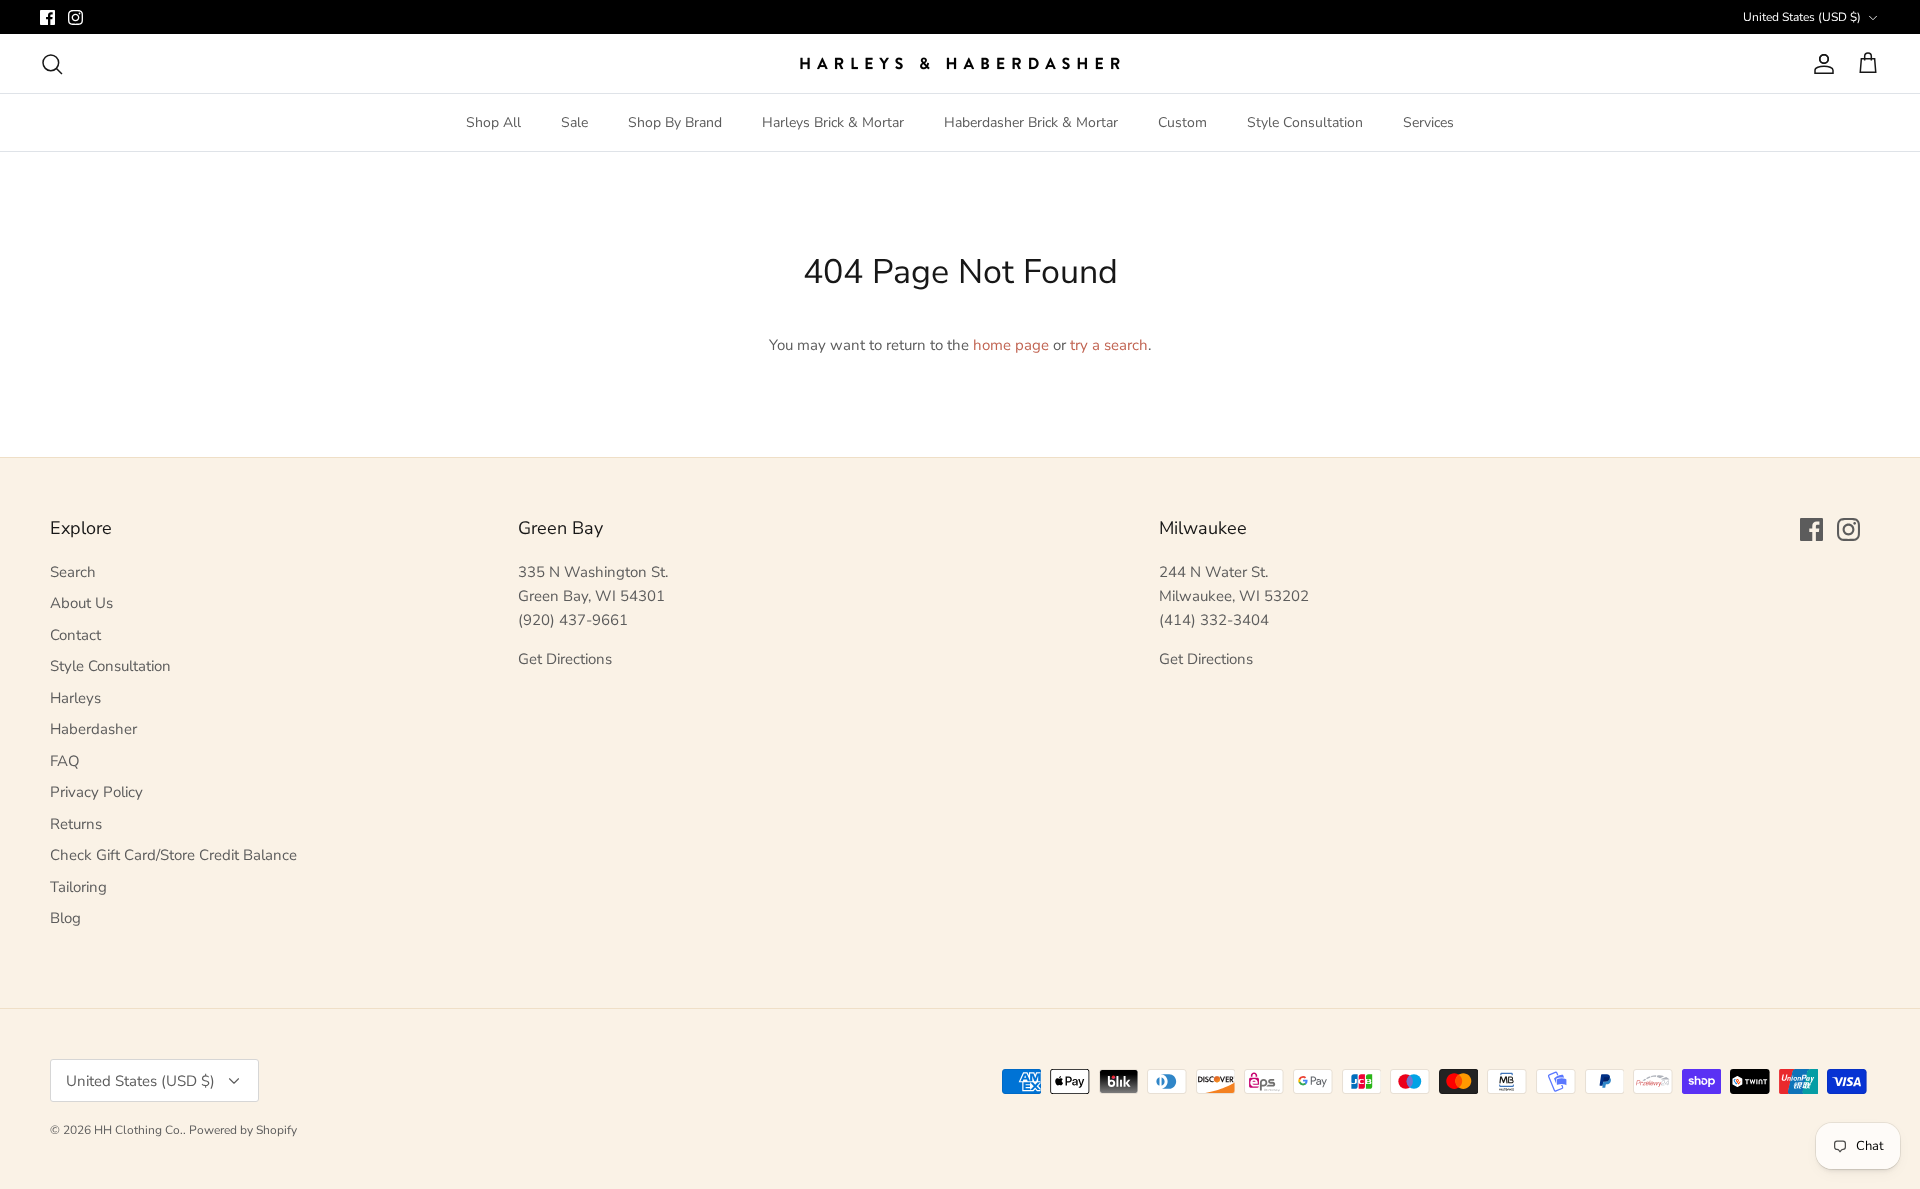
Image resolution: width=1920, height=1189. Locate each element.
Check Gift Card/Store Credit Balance (173, 855)
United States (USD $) (1802, 17)
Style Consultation (1305, 122)
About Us (81, 603)
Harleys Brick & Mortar (833, 122)
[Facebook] (47, 17)
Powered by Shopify (243, 1130)
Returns (76, 824)
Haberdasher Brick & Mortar (1031, 122)
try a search (1109, 345)
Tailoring (78, 887)
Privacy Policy (96, 792)
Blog (65, 918)
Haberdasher (93, 729)
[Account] (1820, 64)
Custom (1182, 122)
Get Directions (565, 659)
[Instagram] (75, 17)
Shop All (493, 122)
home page (1011, 345)
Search (73, 572)
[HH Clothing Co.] (960, 63)
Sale (574, 122)
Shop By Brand (675, 122)
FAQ (65, 761)
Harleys (75, 698)
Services (1428, 122)
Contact (75, 635)
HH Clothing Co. (138, 1130)
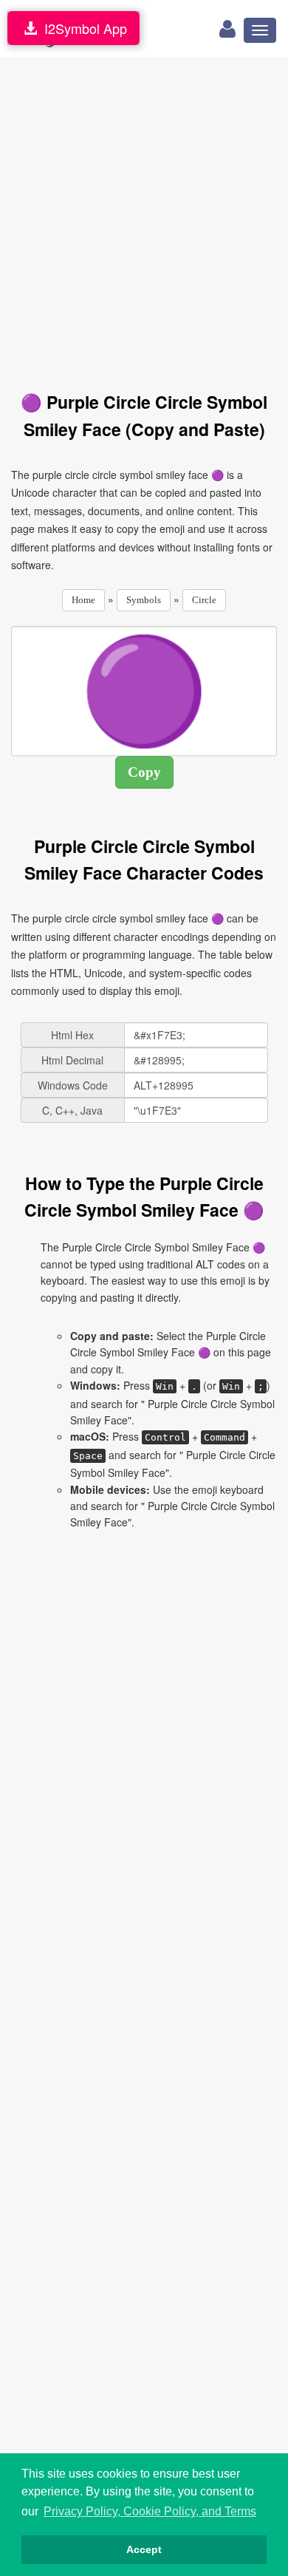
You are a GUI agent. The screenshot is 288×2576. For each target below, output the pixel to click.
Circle (204, 599)
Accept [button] (144, 2549)
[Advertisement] (144, 216)
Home (83, 599)
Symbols (143, 599)
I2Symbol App (82, 28)
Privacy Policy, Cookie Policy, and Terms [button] (150, 2511)
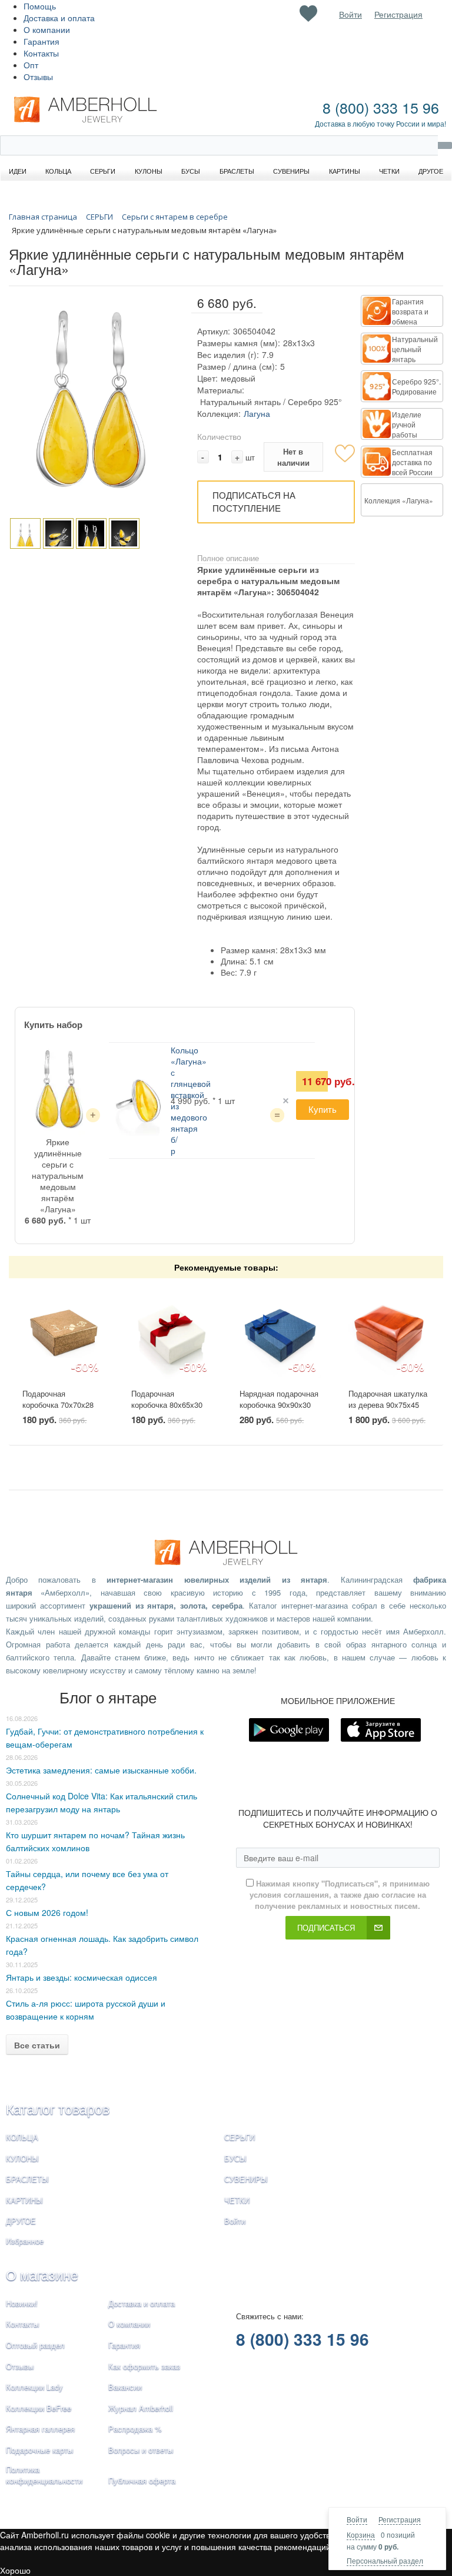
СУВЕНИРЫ (246, 2178)
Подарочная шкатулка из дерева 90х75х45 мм (387, 1404)
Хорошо (15, 2570)
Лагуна (257, 413)
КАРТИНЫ (24, 2200)
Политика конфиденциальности (44, 2475)
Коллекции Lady (34, 2386)
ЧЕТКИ (237, 2200)
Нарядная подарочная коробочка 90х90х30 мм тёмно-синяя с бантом (279, 1410)
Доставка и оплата (59, 18)
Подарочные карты (39, 2449)
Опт (31, 65)
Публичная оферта (141, 2480)
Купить (322, 1109)
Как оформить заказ (144, 2366)
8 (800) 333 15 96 (381, 107)
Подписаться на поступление (253, 502)
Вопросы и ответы (140, 2449)
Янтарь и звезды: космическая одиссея (81, 1977)
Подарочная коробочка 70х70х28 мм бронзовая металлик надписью (58, 1410)
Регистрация (399, 2519)
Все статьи (37, 2045)
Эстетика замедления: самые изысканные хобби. (101, 1770)
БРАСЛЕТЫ (27, 2178)
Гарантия (41, 41)
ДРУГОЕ (21, 2220)
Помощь (40, 6)
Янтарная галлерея (40, 2428)
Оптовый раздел (35, 2344)
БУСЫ (235, 2158)
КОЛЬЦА (22, 2137)
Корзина (361, 2534)
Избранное (25, 2240)
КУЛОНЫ (22, 2158)
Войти (357, 2519)
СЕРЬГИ (239, 2137)
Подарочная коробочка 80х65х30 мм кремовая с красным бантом (166, 1410)
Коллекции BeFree (38, 2407)
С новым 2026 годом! (47, 1912)
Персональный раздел (385, 2560)
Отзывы (38, 76)
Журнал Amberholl (140, 2407)
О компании (47, 29)
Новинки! (22, 2303)
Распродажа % (135, 2428)
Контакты (41, 53)
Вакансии (125, 2386)
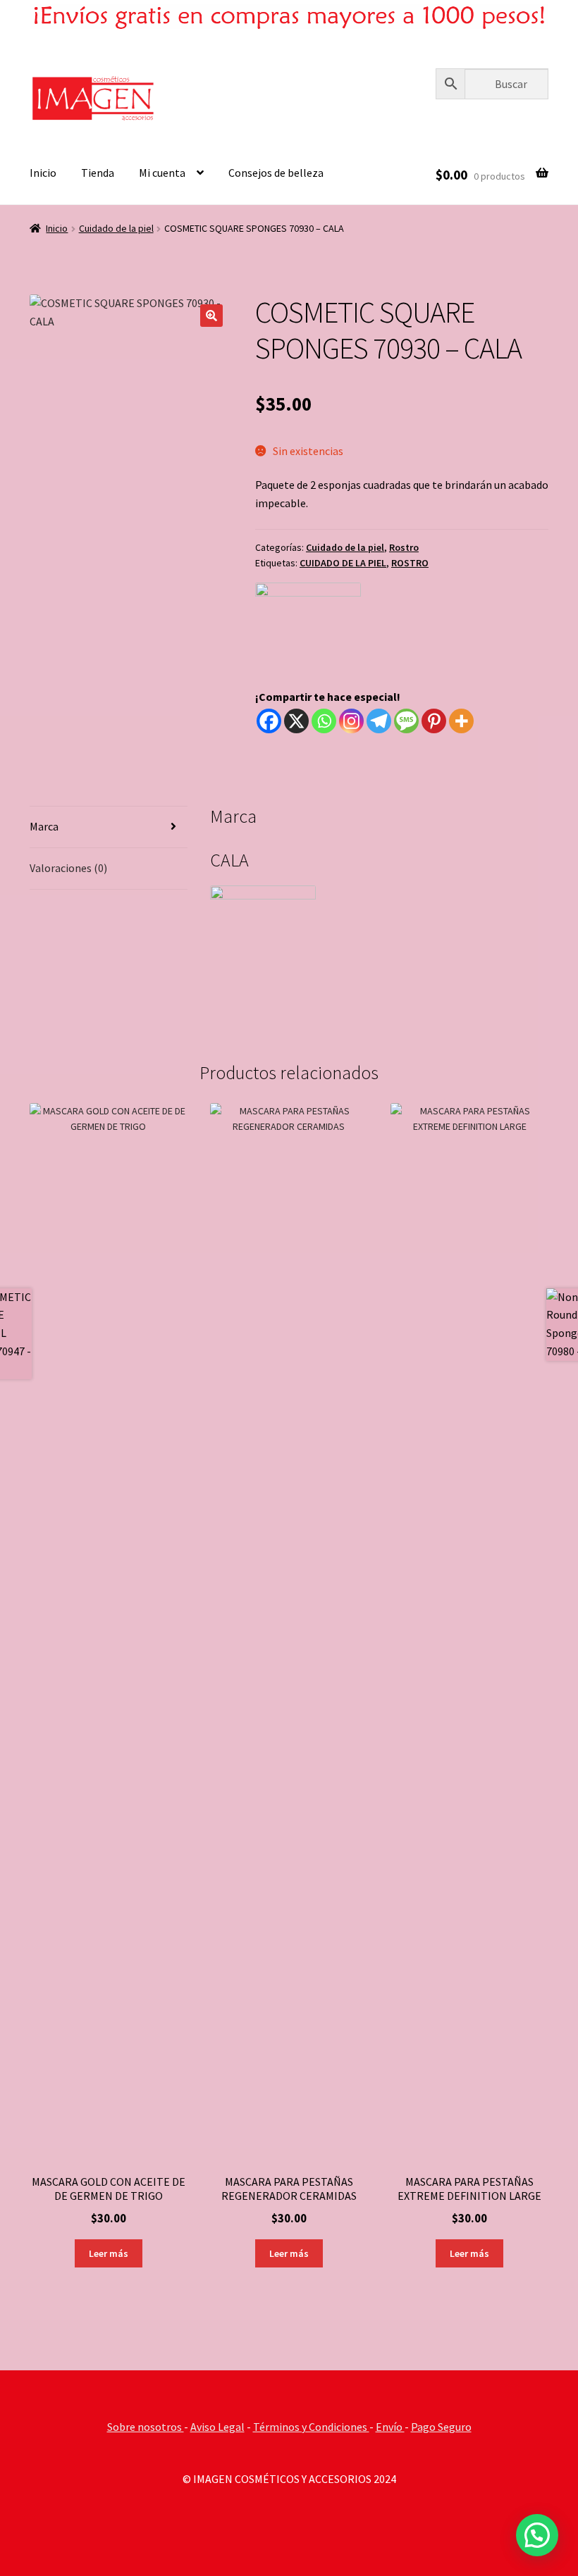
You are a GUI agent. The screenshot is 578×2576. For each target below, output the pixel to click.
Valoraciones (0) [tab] (68, 868)
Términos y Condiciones (311, 2427)
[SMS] (406, 721)
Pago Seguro (441, 2427)
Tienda (97, 173)
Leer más (108, 2253)
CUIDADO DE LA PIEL (343, 562)
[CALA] (308, 635)
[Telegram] (379, 721)
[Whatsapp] (324, 721)
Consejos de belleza (276, 173)
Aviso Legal (217, 2427)
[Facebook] (269, 721)
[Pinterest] (434, 721)
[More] (461, 721)
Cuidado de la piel (116, 228)
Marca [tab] (44, 826)
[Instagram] (351, 721)
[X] (296, 721)
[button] (211, 315)
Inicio (43, 173)
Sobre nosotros (145, 2427)
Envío (390, 2427)
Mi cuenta (162, 173)
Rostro (404, 547)
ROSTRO (410, 562)
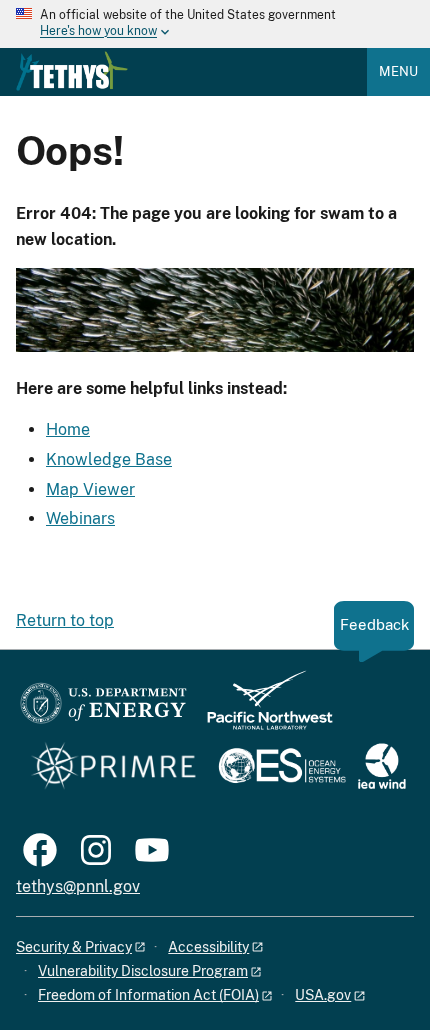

_AIM OF THE EXERCISE_: Every line above is to be returned exactly, with its pictures removed.

_EXERCISE RESPONSE_:
Image resolution: width=1920, height=1189. Locate each element.
Check Gift Card/Store Credit Balance (173, 855)
United States (USD $) (1802, 17)
Style Consultation (1305, 122)
About Us (81, 603)
Harleys Brick & Mortar (833, 122)
[Facebook] (47, 17)
Powered by Shopify (243, 1130)
Returns (76, 824)
Haberdasher Brick & Mortar (1031, 122)
try a search (1109, 345)
Tailoring (78, 887)
Privacy Policy (96, 792)
Blog (65, 918)
Haberdasher (93, 729)
[Account] (1820, 64)
Custom (1182, 122)
Get Directions (565, 659)
[Instagram] (75, 17)
Shop All (493, 122)
home page (1011, 345)
Search (73, 572)
[HH Clothing Co.] (960, 63)
Sale (574, 122)
Shop By Brand (675, 122)
FAQ (65, 761)
Harleys (75, 698)
Services (1428, 122)
Contact (75, 635)
HH Clothing Co. (138, 1130)
You are a GUI agent. The screenshot is 288×2576. For each target below, output the pixel to click.
Circle (204, 599)
Accept [button] (144, 2549)
[Advertisement] (144, 216)
Home (83, 599)
Symbols (143, 599)
I2Symbol App (82, 28)
Privacy Policy, Cookie Policy, and Terms [button] (150, 2511)
СУВЕНИРЫ (246, 2178)
Подарочная шкатулка из дерева 90х75х45 мм (387, 1404)
Хорошо (15, 2570)
Лагуна (257, 413)
КАРТИНЫ (24, 2200)
Политика конфиденциальности (44, 2475)
Коллекции Lady (34, 2386)
ЧЕТКИ (237, 2200)
Нарядная подарочная коробочка 90х90х30 мм тёмно-синяя с бантом (279, 1410)
Доставка и оплата (59, 18)
Подарочные карты (39, 2449)
Опт (31, 65)
Публичная оферта (141, 2480)
Купить (322, 1109)
Как оформить заказ (144, 2366)
8 (800) 333 15 96 (381, 107)
Подписаться на поступление (253, 502)
Вопросы и ответы (140, 2449)
Янтарь и звезды: космическая одиссея (81, 1977)
Подарочная коробочка 70х70х28 мм бронзовая металлик надписью (58, 1410)
Регистрация (399, 2519)
Все статьи (37, 2045)
Эстетика замедления: самые изысканные хобби. (101, 1770)
БРАСЛЕТЫ (27, 2178)
Гарантия (41, 41)
ДРУГОЕ (21, 2220)
Помощь (40, 6)
Янтарная галлерея (40, 2428)
Оптовый раздел (35, 2344)
БУСЫ (235, 2158)
КОЛЬЦА (22, 2137)
Корзина (361, 2534)
Избранное (25, 2240)
КУЛОНЫ (22, 2158)
Войти (357, 2519)
СЕРЬГИ (239, 2137)
Подарочная коробочка 80х65х30 мм кремовая с красным бантом (166, 1410)
Коллекции BeFree (38, 2407)
С новым 2026 годом! (47, 1912)
Персональный раздел (385, 2560)
Отзывы (38, 76)
Журнал Amberholl (140, 2407)
О компании (47, 29)
Новинки! (22, 2303)
Распродажа % (135, 2428)
Контакты (41, 53)
Вакансии (125, 2386)
You are a GUI agent. The screenshot is 578×2576. For each target below, output the pixel to click.
Valoraciones (0) [tab] (68, 868)
Términos y Condiciones (311, 2427)
[SMS] (406, 721)
Pago Seguro (441, 2427)
Tienda (97, 173)
Leer más (108, 2253)
CUIDADO DE LA PIEL (343, 562)
[CALA] (308, 635)
[Telegram] (379, 721)
[Whatsapp] (324, 721)
Consejos de belleza (276, 173)
Aviso Legal (217, 2427)
[Facebook] (269, 721)
[Pinterest] (434, 721)
[More] (461, 721)
Cuidado de la piel (116, 228)
Marca [tab] (44, 826)
[Instagram] (351, 721)
[X] (296, 721)
[button] (211, 315)
Inicio (43, 173)
Sobre nosotros (145, 2427)
Envío (390, 2427)
Mi cuenta (162, 173)
Rostro (404, 547)
ROSTRO (410, 562)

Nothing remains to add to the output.